[Saved data entries]

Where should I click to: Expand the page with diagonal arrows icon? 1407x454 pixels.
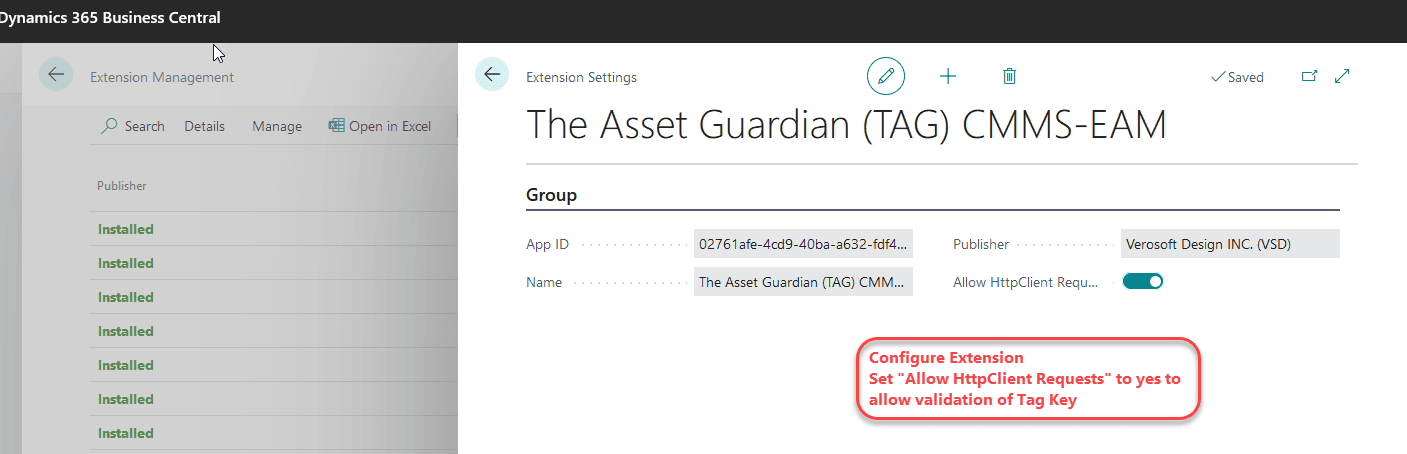click(1343, 76)
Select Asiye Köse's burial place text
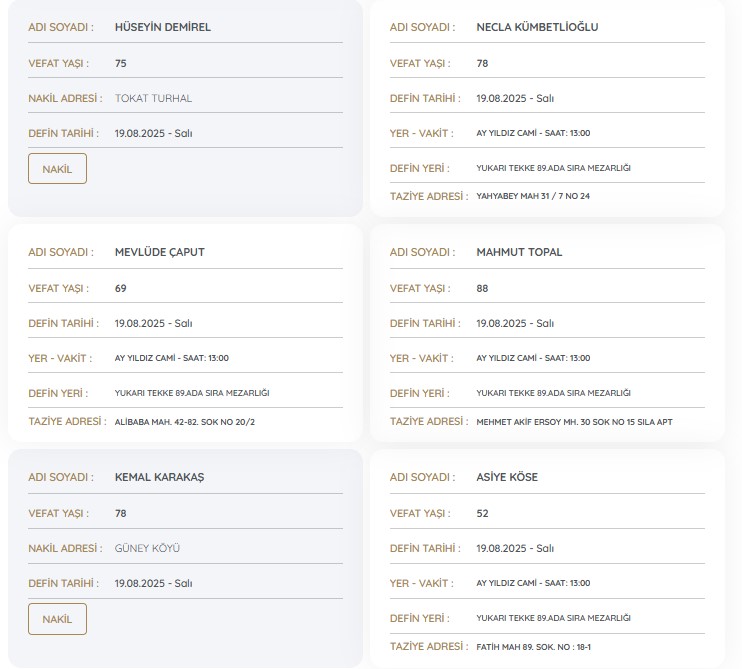The image size is (742, 669). (x=553, y=618)
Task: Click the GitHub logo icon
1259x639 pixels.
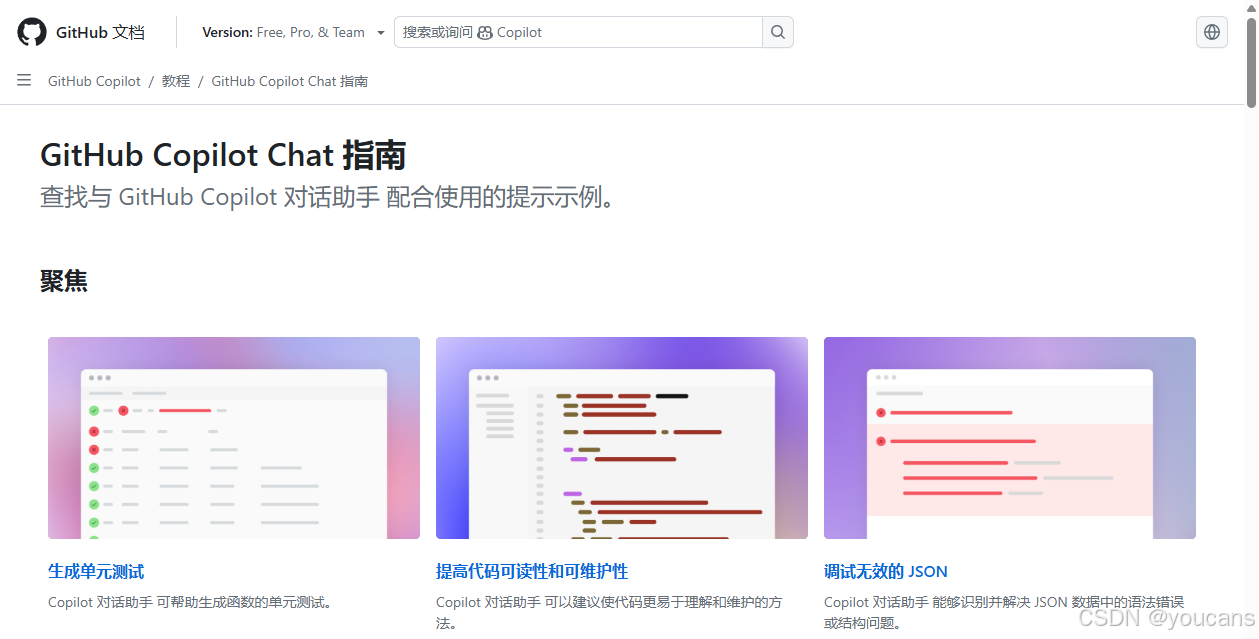Action: click(x=30, y=31)
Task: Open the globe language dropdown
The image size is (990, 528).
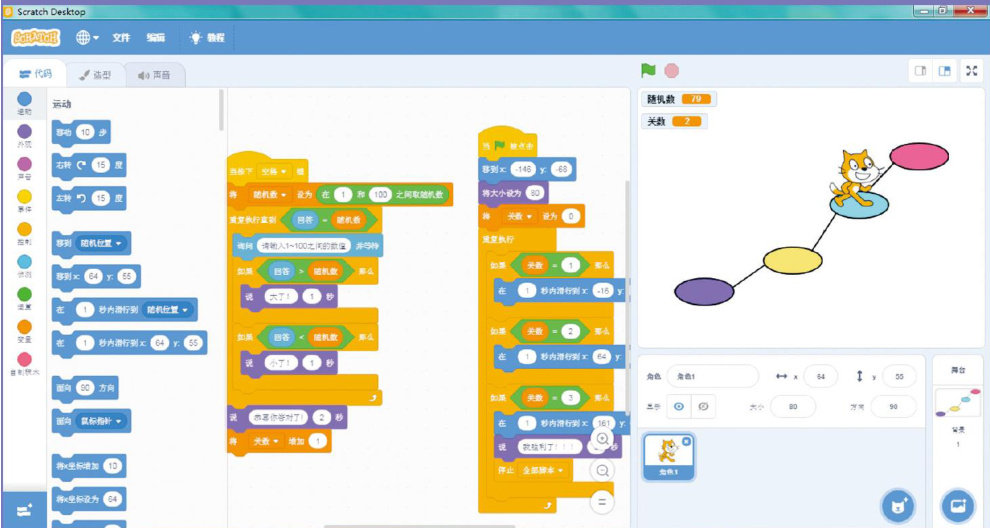Action: pyautogui.click(x=87, y=37)
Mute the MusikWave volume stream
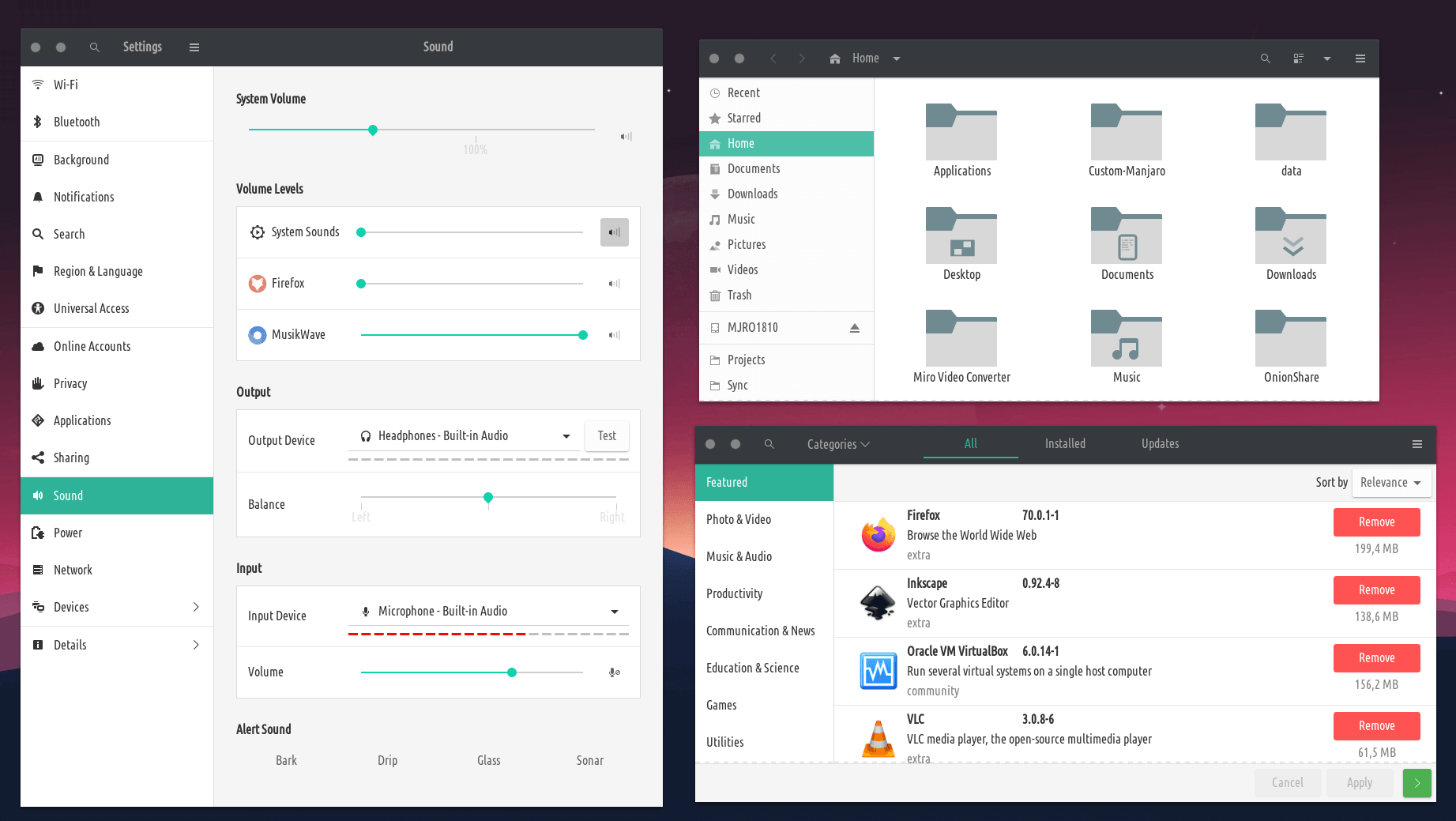The image size is (1456, 821). [x=614, y=335]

§ What you have to do
Only the lines from the one with "Task: Open the globe language dropdown" through the last line of the records above are wanted, copied exactly and with pictures omitted.

§ Final answer
Task: Open the globe language dropdown
The image size is (990, 528).
Action: pyautogui.click(x=87, y=37)
Mute the MusikWave volume stream
The image size is (1456, 821). [x=614, y=335]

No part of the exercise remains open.